Source data »
_____

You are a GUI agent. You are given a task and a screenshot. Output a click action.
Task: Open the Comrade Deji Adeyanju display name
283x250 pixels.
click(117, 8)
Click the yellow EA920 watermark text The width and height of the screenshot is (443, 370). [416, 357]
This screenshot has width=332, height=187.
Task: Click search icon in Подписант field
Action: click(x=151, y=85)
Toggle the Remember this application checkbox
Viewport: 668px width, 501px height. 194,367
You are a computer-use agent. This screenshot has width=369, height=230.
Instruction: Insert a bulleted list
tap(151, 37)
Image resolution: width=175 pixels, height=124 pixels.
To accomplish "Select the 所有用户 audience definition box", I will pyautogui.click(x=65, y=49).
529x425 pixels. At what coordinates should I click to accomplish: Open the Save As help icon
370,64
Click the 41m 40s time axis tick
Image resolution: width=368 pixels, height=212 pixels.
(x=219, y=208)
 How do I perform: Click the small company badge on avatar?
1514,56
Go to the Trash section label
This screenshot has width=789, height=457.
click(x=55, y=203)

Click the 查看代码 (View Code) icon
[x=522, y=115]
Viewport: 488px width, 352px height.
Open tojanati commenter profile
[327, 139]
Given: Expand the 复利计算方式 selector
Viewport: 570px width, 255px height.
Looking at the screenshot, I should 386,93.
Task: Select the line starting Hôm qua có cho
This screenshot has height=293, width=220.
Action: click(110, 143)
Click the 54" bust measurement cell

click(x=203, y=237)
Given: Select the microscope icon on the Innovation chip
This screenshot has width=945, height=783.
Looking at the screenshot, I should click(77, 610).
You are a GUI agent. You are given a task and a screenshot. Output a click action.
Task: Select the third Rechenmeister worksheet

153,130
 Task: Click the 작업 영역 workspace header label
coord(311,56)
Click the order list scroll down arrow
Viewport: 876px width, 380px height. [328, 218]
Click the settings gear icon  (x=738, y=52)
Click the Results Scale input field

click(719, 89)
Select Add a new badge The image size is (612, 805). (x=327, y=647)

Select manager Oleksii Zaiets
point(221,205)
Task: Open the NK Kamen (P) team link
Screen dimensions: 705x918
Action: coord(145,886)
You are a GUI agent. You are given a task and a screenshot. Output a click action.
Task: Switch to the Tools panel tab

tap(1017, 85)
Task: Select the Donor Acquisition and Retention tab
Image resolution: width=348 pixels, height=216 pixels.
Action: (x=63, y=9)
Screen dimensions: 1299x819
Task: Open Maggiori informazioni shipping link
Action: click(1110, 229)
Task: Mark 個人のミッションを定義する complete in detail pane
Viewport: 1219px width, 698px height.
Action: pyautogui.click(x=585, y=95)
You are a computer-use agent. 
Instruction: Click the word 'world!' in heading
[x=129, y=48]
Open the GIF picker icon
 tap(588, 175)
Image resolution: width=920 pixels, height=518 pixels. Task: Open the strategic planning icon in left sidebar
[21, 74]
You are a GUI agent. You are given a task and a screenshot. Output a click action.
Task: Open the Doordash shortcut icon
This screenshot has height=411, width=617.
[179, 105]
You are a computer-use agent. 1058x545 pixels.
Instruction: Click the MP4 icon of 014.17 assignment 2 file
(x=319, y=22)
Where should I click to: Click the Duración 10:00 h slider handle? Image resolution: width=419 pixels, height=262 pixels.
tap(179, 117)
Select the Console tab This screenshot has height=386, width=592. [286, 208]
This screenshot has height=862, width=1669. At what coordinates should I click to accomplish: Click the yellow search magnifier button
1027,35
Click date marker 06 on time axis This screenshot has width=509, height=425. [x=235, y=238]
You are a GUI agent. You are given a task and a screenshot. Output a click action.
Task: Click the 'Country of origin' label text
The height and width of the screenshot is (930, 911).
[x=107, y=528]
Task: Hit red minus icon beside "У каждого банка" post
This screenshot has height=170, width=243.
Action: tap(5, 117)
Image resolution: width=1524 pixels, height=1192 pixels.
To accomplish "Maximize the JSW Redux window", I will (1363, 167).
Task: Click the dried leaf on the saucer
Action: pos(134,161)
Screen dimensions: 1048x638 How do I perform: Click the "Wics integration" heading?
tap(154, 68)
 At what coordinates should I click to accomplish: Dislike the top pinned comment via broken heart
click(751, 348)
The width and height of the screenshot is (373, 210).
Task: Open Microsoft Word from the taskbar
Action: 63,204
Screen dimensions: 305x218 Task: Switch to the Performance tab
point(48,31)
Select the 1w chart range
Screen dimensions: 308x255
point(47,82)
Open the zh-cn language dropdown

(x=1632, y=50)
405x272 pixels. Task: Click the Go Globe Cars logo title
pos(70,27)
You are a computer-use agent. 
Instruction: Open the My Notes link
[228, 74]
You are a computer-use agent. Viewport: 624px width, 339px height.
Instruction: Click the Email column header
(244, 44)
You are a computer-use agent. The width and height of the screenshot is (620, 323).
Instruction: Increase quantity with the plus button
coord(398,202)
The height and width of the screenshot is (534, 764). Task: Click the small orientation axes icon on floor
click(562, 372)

_____

All of the entries must be given again, word for word.

You are a GUI agent. You are given a task and a screenshot. Output a click action.
Task: Open the Comrade Deji Adeyanju display name
283x250 pixels.
click(117, 8)
Click the yellow EA920 watermark text The width and height of the screenshot is (443, 370). [416, 357]
This screenshot has width=332, height=187.
Task: Click search icon in Подписант field
Action: click(x=151, y=85)
Toggle the Remember this application checkbox
Viewport: 668px width, 501px height. 194,367
You are a computer-use agent. This screenshot has width=369, height=230.
Instruction: Insert a bulleted list
tap(151, 37)
Image resolution: width=175 pixels, height=124 pixels.
To accomplish "Select the 所有用户 audience definition box", I will pyautogui.click(x=65, y=49).
529x425 pixels. At what coordinates should I click to accomplish: Open the Save As help icon
370,64
Click the 41m 40s time axis tick
Image resolution: width=368 pixels, height=212 pixels.
(x=219, y=208)
 How do I perform: Click the small company badge on avatar?
1514,56
Go to the Trash section label
This screenshot has width=789, height=457.
click(x=55, y=203)

Click the 查看代码 (View Code) icon
[x=522, y=115]
Viewport: 488px width, 352px height.
Open tojanati commenter profile
[327, 139]
Given: Expand the 复利计算方式 selector
Viewport: 570px width, 255px height.
Looking at the screenshot, I should 386,93.
Task: Select the line starting Hôm qua có cho
This screenshot has height=293, width=220.
Action: click(110, 143)
Click the 54" bust measurement cell

click(x=203, y=237)
Given: Select the microscope icon on the Innovation chip
This screenshot has width=945, height=783.
Looking at the screenshot, I should click(77, 610).
You are a GUI agent. You are given a task and a screenshot. Output a click action.
Task: Select the third Rechenmeister worksheet

153,130
 Task: Click the 작업 영역 workspace header label
coord(311,56)
Click the order list scroll down arrow
Viewport: 876px width, 380px height. [328, 218]
Click the settings gear icon  (x=738, y=52)
Click the Results Scale input field

click(719, 89)
Select Add a new badge The image size is (612, 805). (x=327, y=647)

Select manager Oleksii Zaiets
point(221,205)
Task: Open the NK Kamen (P) team link
Screen dimensions: 705x918
Action: coord(145,886)
You are a GUI agent. You are given a task and a screenshot. Output a click action.
Task: Switch to the Tools panel tab

tap(1017, 85)
Task: Select the Donor Acquisition and Retention tab
Image resolution: width=348 pixels, height=216 pixels.
Action: (x=63, y=9)
Screen dimensions: 1299x819
Task: Open Maggiori informazioni shipping link
Action: click(1110, 229)
Task: Mark 個人のミッションを定義する complete in detail pane
Viewport: 1219px width, 698px height.
Action: pyautogui.click(x=585, y=95)
You are a computer-use agent. 
Instruction: Click the word 'world!' in heading
[x=129, y=48]
Open the GIF picker icon
 tap(588, 175)
Image resolution: width=920 pixels, height=518 pixels. Task: Open the strategic planning icon in left sidebar
[21, 74]
You are a GUI agent. You are given a task and a screenshot. Output a click action.
Task: Open the Doordash shortcut icon
This screenshot has height=411, width=617.
[179, 105]
You are a computer-use agent. 1058x545 pixels.
Instruction: Click the MP4 icon of 014.17 assignment 2 file
(x=319, y=22)
Where should I click to: Click the Duración 10:00 h slider handle? Image resolution: width=419 pixels, height=262 pixels.
tap(179, 117)
Select the Console tab This screenshot has height=386, width=592. [286, 208]
This screenshot has height=862, width=1669. At what coordinates should I click to accomplish: Click the yellow search magnifier button
1027,35
Click date marker 06 on time axis This screenshot has width=509, height=425. [x=235, y=238]
You are a GUI agent. You are given a task and a screenshot. Output a click action.
Task: Click the 'Country of origin' label text
The height and width of the screenshot is (930, 911).
[x=107, y=528]
Task: Hit red minus icon beside "У каждого банка" post
This screenshot has height=170, width=243.
Action: tap(5, 117)
Image resolution: width=1524 pixels, height=1192 pixels.
To accomplish "Maximize the JSW Redux window", I will (1363, 167).
Task: Click the dried leaf on the saucer
Action: pos(134,161)
Screen dimensions: 1048x638 How do I perform: Click the "Wics integration" heading?
tap(154, 68)
 At what coordinates should I click to accomplish: Dislike the top pinned comment via broken heart
click(751, 348)
The width and height of the screenshot is (373, 210).
Task: Open Microsoft Word from the taskbar
Action: 63,204
Screen dimensions: 305x218 Task: Switch to the Performance tab
point(48,31)
Select the 1w chart range
Screen dimensions: 308x255
point(47,82)
Open the zh-cn language dropdown

(x=1632, y=50)
405x272 pixels. Task: Click the Go Globe Cars logo title
pos(70,27)
You are a computer-use agent. 
Instruction: Open the My Notes link
[228, 74]
You are a computer-use agent. Viewport: 624px width, 339px height.
Instruction: Click the Email column header
(244, 44)
You are a computer-use agent. The width and height of the screenshot is (620, 323).
Instruction: Increase quantity with the plus button
coord(398,202)
The height and width of the screenshot is (534, 764). Task: Click the small orientation axes icon on floor
click(562, 372)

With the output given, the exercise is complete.